Altadis Strategy is to do capital restructuring by implementing a share buy back plan to increase their shareholders value.
In 2004 Altadis stated that it will buyback 4% of its share capital from the shareholders for an estimate amount of 530 Million Euros, Altadis will resume an annual 5% share buy back strategy from 2005 onwards with an estimated amount of 600 Million Euros to be paid.
At 25 Euros/share the total remuneration yield is 7.4% in 2004 & 8.9% in 2005
At 29.52 Euros/share the total remuneration yield is 6.2 % in 2004 & 7.4 % in 2005.
II. The report offers an economic valuation of Altadis. What do you think about it? Would you change anything in that valuation?
We believe that Altadis strategy is successful for the below reasons:
1- Consolidation plus share buy backs should boost EPS growth by adding a significant value for its shareholders especially when Altadis European peers are more concerned about reducing debt in the awake of imperial Tobacco’s acquisition of Reemtsma and Gallaher’s purchase of Austeria Tabak, also it is not expected that they will pursue a share buyback strategy in the short to medium term.

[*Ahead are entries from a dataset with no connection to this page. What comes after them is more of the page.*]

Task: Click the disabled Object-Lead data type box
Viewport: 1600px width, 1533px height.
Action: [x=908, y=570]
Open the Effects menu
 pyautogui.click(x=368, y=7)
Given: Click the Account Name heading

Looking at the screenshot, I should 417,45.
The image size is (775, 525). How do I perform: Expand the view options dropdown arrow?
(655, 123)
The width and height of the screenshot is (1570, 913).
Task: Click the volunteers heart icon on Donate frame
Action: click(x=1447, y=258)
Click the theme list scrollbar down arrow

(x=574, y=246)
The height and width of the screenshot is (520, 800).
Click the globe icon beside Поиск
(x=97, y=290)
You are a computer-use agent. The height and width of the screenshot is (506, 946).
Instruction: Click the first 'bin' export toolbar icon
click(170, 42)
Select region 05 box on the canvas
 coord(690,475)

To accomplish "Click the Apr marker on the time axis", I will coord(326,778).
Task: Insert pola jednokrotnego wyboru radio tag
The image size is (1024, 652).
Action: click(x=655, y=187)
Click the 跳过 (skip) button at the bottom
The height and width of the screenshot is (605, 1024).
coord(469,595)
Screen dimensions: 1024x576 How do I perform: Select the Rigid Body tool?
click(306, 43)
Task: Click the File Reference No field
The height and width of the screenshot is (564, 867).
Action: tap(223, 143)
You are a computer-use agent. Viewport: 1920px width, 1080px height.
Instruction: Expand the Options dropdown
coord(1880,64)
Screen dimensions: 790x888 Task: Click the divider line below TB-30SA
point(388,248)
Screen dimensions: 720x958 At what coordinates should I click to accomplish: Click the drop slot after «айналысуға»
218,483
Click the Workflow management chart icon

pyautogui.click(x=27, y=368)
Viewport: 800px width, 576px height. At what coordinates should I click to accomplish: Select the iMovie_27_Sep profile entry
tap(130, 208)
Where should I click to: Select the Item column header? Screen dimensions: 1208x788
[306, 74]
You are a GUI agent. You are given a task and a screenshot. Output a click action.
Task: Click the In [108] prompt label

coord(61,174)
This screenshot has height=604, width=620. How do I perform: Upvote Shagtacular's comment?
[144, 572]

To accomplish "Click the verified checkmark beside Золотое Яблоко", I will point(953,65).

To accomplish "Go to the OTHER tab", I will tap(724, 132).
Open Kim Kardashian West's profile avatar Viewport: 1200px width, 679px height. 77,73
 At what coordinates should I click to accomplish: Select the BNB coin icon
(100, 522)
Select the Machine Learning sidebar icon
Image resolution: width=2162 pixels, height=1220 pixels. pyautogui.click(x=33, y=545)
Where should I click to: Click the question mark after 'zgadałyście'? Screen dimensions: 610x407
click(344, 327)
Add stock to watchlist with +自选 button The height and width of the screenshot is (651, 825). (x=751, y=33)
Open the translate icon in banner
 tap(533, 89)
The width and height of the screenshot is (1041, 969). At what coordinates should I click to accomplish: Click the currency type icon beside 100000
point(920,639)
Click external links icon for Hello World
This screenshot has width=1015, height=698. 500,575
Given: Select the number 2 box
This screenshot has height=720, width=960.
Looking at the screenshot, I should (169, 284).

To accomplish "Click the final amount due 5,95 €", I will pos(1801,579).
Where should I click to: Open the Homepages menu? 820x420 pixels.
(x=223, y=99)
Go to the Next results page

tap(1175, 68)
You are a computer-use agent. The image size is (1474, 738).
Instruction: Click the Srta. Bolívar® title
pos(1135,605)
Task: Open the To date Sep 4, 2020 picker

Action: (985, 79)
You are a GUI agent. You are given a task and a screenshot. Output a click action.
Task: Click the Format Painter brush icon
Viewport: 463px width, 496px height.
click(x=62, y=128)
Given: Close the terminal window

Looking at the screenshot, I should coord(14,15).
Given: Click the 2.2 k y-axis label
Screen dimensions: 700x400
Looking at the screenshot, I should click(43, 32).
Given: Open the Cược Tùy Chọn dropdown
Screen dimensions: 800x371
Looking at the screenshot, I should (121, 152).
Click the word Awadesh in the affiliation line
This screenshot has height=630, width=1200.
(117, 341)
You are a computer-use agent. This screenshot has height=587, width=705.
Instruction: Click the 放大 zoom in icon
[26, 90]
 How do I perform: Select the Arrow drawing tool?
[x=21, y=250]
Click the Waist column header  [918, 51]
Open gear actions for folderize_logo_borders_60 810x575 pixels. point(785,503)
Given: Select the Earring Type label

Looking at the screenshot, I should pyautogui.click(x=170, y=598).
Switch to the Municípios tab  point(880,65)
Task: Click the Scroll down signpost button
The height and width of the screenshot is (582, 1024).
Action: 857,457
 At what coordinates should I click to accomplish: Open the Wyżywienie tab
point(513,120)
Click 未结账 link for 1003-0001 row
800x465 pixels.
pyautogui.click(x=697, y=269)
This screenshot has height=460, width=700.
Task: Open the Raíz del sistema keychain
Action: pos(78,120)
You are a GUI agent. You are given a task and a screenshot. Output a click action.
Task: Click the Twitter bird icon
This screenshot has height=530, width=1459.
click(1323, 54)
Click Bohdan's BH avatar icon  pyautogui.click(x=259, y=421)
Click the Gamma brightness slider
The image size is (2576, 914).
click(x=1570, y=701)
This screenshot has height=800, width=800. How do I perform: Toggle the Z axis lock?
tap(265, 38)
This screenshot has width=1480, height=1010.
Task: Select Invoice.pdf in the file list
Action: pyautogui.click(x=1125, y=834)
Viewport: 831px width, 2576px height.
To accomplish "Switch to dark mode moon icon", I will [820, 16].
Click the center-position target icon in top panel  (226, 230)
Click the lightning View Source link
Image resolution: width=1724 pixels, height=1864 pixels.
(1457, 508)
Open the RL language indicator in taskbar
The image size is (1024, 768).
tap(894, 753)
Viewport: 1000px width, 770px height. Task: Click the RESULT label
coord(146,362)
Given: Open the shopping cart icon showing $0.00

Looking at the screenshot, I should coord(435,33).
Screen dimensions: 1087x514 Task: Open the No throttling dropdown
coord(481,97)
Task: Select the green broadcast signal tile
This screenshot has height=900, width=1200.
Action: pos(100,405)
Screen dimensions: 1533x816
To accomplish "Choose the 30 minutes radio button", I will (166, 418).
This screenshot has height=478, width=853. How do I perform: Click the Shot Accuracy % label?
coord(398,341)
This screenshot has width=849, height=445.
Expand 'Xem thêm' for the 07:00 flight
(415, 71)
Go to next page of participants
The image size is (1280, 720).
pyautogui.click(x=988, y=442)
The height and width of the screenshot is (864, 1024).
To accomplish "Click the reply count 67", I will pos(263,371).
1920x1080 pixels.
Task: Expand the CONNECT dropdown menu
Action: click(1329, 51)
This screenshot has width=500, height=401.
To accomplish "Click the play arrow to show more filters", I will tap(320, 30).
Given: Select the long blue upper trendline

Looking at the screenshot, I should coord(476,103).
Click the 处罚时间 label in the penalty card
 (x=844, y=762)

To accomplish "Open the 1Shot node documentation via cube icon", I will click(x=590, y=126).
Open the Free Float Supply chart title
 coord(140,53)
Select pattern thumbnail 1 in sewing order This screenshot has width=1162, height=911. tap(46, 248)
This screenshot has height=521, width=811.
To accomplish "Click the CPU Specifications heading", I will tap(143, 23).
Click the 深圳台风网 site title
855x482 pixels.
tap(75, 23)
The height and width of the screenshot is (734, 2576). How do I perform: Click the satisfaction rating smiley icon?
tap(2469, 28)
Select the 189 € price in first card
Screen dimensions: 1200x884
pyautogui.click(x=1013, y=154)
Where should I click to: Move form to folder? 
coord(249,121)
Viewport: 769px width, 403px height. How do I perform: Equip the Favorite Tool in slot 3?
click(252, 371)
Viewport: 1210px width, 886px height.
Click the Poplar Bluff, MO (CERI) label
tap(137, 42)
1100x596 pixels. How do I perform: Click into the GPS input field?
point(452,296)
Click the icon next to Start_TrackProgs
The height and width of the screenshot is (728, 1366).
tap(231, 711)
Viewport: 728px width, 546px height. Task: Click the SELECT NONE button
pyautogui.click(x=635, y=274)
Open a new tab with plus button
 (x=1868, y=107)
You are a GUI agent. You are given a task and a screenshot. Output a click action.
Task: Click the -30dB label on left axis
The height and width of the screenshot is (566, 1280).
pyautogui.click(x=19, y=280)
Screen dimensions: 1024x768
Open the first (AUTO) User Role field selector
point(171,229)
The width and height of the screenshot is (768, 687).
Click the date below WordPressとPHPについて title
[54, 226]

2- Better product mix, price increases and greater production efficiency are expected to have a positive impact on Altadis Economic value of Free cash flow which was 8.7% on 2003 and it is expected to grow by 10%.
3- Despite the expected decline in the French cigarette division following tax and price hikes and not being able to increase the prices in that line except by only 2% (inline with the CPI), the significant cigarette prices increase in Spain, the growth in the emerging markets, the growth in Cigar division and in logistics is promising and it suggests that Altadis will outperform its European peers also with the upward trend of the consumption in the underdeveloped countries.
III. How does the above strategy fit with the offered evaluation of Altadis?